ICE wrote in a notice seen by FOW: “The purpose of this Circular is to notify Members and their customers of the launch by ICE Futures Europe of two new EUR short term interest rate futures contracts based on the 3M Euribor rate and the Euro Short-Term Rate (ESTR), subject to satisfactory conclusion of applicable regulatory processes, for a first trade date of Tuesday 02 December 2025.”
Under the new arrangement, ICE’s STIR trading clients will continue to trade the contracts in the group’s established, London-based market but can choose from early December whether to clear these contracts at ICE Clear Europe in London or ICE Clear Netherlands.
This is important because Europe introduced in June regulation that requires European clients to clear a small proportion of their Euro trades at European clearing houses to reduce their reliance on London-based firms like ICE Clear Europe.

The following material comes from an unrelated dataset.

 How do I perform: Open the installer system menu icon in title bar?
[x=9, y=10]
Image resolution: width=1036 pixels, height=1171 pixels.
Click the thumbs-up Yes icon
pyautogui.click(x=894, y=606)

The European active account requirement (AAR), which took effect on Tuesday June 24, requires European trading firms to open and start using accounts with European-based clearing houses.
ICE said in June it had applied to the Dutch central bank for permission to start clearing Euro-denominated short-term interest rate futures at ICE Clear Netherlands which currently clears a few equity derivatives.
Chris Rhodes, president of ICE Futures Europe told FOW in June: "We are working on a solution to help clients meet their active account requirements for European Short Term Interest Rate futures via ICE Futures Europe block trade facility and cleared at ICE Clear Netherlands. We are working to gain the necessary regulatory clearances to offer this service."
The new clearing service effectively gives ICE’s European clients optionality, allowing them to continue using the London-based ICE Futures Europe and ICE Clear Europe for most of their trading, and ICE Clear Netherlands to clear sufficient business to comply with AAR.
ICE Futures Europe’s three month Euribor futures contract is Europe’s most-liquid interest rate derivative, reporting 312 million lots traded in the first nine months of 2025, up 16% on the same period last year, according to the US group.